When your Texas marriage ends, you need to sort through numerous matters, and one such matter involves figuring out how to handle your shared assets and debts. For many former couples, the home they once shared is their most valuable asset. If you still have a mortgage on your shared marital home, you may be wondering what to do about it.
Per the Motley Fool, if you took out a joint mortgage when you bought your home, meaning both names are on it, then you both have a legal obligation to keep up with the mortgage payments until something changes. Most people in your shoes choose to handle the mortgage in one of two ways.
BY SELLING THE HOME
If neither you nor your ex has any interest in staying in the home you once shared, then it may, depending on the state of the market in your area, make sense to list it. When the home sells, you and your ex may split any profits you make on the sale evenly between you. That way, you both have money to work with when looking for a new home to rent or buy.

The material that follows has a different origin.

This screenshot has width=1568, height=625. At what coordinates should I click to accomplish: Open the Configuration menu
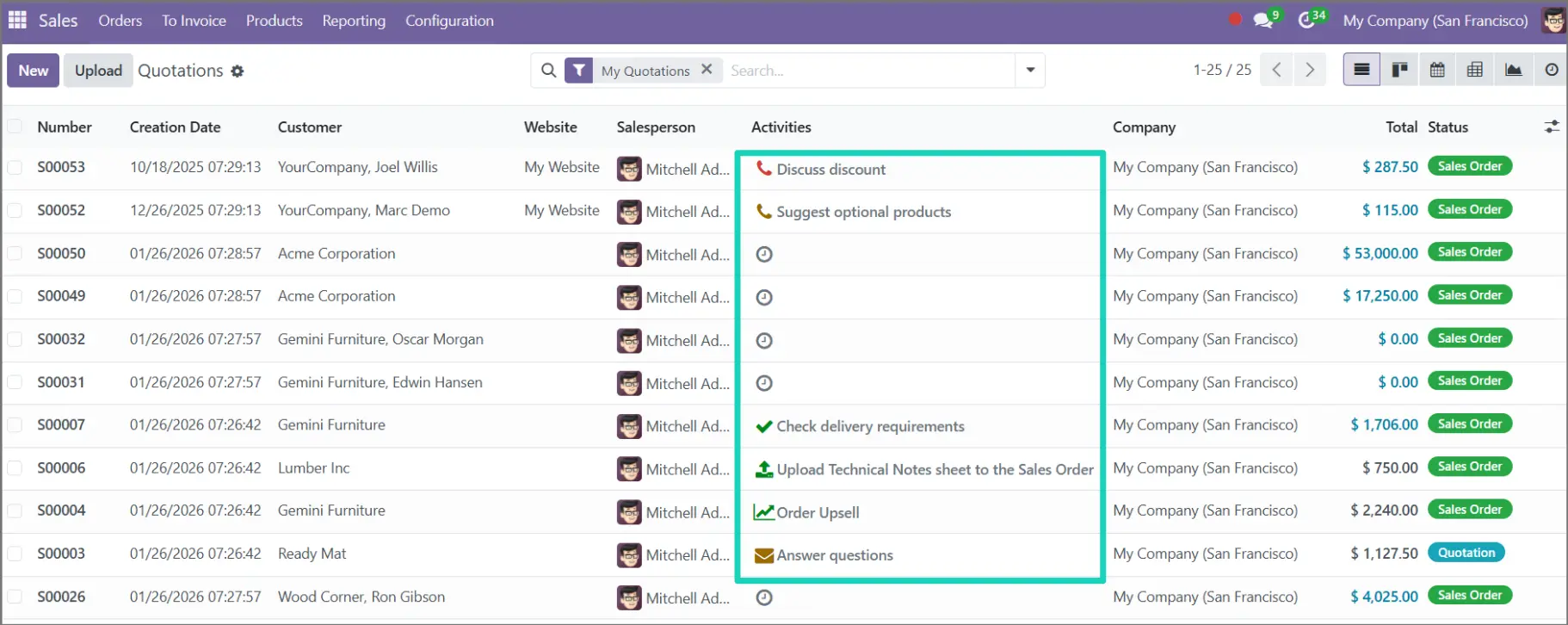(449, 21)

BY REFINANCING THE MORTGAGE
If only one of you wants to keep the home, that party has the option of trying to qualify for a new mortgage alone. If the party who wants to stay does so, he or she may be able to refinance the mortgage and take the other party’s name off of it.
In some cases, it may make sense to consider alternative arrangements, such as nesting. This may prove worthwhile if the housing market in your area is such that you stand to lose money by selling the home.